Tesla has reduced the prices of its Model X and Model S vehicles sold in China, after the Chinese authorities suspended additional tariffs on U.S.-manufactured cars for three months starting January 1.

Tesla has cut the price of certain Model S cars in China by up to US$15,230 (105,000 yuan), while prices for some Model X vehicles have been reduced by up to US$9,430 (65,000 yuan), Reuters reports, quoting Tesla’s Chinese website.

The price cuts could help lift the sales of the U.S. electric vehicle maker in China, which were said to have plummeted in recent months over the tariff uncertainty and frequent price changes, due to the U.S.-China trade war.

As Washington and Beijing are trying to negotiate a trade deal amid a three-month trade truce, China confirmed on Friday that it would suspend for three months as of January 1 the planned 25-percent tariffs on 144 vehicles and auto parts made in the United States and 5-percent tariffs on another 67 car items.

Tesla, which doesn’t have local Chinese production yet, was among the first U.S. automakers to raise prices in China, due to the heated trade tariff war in the summer.
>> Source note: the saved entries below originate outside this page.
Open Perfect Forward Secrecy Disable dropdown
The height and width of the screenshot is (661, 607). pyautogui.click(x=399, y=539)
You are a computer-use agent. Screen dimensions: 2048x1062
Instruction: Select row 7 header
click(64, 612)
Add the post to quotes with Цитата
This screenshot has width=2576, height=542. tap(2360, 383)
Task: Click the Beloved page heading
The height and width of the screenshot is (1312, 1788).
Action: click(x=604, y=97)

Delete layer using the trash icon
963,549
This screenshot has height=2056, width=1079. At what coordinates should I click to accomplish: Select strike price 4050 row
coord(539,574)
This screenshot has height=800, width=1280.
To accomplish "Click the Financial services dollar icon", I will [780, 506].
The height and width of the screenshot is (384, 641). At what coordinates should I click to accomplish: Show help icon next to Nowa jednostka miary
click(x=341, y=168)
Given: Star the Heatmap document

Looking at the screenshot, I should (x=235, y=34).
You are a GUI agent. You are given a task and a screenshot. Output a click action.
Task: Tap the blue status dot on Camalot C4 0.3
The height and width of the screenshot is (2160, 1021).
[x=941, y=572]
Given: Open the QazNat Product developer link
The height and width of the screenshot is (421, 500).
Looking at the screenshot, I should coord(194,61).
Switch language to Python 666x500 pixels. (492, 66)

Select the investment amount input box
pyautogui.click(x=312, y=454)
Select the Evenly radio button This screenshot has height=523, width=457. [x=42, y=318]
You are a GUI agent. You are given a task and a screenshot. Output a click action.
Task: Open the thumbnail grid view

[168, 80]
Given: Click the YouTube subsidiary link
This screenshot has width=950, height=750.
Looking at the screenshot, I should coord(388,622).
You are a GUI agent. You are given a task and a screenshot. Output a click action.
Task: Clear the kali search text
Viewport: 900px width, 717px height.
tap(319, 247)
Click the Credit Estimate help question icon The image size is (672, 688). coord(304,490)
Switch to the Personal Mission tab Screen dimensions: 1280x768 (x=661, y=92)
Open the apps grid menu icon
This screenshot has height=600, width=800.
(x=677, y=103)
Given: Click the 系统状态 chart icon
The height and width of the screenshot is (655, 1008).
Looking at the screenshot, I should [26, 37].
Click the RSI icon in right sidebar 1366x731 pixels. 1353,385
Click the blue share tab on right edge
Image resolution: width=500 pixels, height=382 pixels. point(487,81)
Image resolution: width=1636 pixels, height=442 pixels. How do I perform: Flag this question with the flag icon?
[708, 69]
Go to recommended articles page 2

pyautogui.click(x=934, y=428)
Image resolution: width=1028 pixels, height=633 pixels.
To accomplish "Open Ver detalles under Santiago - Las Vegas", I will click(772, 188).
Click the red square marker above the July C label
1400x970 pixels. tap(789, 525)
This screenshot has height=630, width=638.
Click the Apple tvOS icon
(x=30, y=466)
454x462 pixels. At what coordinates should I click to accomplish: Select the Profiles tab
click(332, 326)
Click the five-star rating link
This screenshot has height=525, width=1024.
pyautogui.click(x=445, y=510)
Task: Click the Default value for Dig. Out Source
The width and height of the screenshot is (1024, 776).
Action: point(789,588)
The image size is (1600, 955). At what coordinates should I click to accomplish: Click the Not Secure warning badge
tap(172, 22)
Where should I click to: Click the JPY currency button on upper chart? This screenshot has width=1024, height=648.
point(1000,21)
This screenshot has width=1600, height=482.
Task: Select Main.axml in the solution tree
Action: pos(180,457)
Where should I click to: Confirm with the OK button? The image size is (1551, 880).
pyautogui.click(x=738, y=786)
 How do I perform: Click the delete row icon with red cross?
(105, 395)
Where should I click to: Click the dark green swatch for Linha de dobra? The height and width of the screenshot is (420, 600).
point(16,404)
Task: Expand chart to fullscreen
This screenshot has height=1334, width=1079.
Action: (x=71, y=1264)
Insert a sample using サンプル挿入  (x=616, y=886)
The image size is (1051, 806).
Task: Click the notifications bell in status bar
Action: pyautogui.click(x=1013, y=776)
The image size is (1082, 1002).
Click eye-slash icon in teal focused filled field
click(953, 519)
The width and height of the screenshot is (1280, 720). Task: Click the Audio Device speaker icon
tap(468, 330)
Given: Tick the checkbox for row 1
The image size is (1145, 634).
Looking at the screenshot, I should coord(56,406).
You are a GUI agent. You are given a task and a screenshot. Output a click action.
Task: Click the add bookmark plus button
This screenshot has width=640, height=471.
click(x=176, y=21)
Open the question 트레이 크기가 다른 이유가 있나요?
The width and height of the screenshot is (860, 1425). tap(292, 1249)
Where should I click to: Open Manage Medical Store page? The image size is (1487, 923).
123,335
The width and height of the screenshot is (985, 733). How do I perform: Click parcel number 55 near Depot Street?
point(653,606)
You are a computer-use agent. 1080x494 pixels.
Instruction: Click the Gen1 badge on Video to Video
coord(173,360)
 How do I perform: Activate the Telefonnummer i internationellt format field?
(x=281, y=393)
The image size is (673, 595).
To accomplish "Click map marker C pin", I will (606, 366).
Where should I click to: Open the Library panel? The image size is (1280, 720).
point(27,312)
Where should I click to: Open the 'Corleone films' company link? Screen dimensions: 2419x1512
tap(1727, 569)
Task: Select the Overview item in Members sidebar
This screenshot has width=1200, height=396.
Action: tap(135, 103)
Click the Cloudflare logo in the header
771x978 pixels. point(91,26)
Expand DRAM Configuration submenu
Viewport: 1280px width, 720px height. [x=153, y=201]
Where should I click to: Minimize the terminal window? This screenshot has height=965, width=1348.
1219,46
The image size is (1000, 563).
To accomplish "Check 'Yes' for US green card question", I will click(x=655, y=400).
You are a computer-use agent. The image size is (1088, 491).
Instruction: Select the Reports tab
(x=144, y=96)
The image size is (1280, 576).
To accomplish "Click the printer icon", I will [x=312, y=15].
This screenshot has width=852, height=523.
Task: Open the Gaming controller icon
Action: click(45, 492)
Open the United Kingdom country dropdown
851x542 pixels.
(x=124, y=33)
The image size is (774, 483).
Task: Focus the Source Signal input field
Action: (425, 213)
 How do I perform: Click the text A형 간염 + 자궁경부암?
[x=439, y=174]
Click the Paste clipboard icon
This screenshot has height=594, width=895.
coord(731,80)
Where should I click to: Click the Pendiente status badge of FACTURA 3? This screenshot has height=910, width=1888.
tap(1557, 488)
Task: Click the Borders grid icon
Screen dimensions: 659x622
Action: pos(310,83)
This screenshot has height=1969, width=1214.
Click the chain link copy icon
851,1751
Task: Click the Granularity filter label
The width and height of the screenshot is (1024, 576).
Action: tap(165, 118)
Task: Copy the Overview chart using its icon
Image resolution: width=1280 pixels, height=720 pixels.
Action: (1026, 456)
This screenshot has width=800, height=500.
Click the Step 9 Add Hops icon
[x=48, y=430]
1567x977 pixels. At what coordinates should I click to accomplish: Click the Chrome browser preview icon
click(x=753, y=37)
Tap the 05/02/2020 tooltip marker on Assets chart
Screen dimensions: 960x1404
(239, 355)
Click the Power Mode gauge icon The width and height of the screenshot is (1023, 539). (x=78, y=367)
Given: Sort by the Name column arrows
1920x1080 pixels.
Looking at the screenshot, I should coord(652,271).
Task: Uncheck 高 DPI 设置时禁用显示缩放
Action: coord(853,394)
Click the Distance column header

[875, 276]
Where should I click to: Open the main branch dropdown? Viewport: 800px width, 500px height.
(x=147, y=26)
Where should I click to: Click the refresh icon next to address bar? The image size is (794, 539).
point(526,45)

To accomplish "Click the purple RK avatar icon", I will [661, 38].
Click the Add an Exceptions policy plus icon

As a result, reports have had it that Tesla’s sales in China plummeted by 70 percent in October in the latest demonstration of the adverse impact the U.S.-Chinese trade war is having on business.

China is a key market for Tesla where it plans to build a gigafactory, and in October it only sold 211 cars there, according to data from the China Passenger Car Association reported by Reuters.

In an email to Barron’s, a Tesla spokesman disputed the report of the 70-percent sales plunge, saying that the numbers obtained from an official at the association are “wildly inaccurate” and “off by a significant margin.”

Freeman Shen, chief executive at China’s electric vehicle maker WM Motor, said reports that Tesla’s vehicle sales in China plunged by 70 percent is “misleading information” because of the opaque and not always accurate sales numbers coming out of China. Shen told CNBC that Chinese car sales numbers are always “kind of a mystery” because data is collected through several channels.

But another China-based auto industry expert, Jacob George, vice president, and general manager of the Chinese branch of U.S. marketing intelligence company J.D. Power, said last week that the third-party data about Tesla’s plunging sales was accurate, as sales had suffered from frequent price changes in the latter half of this year.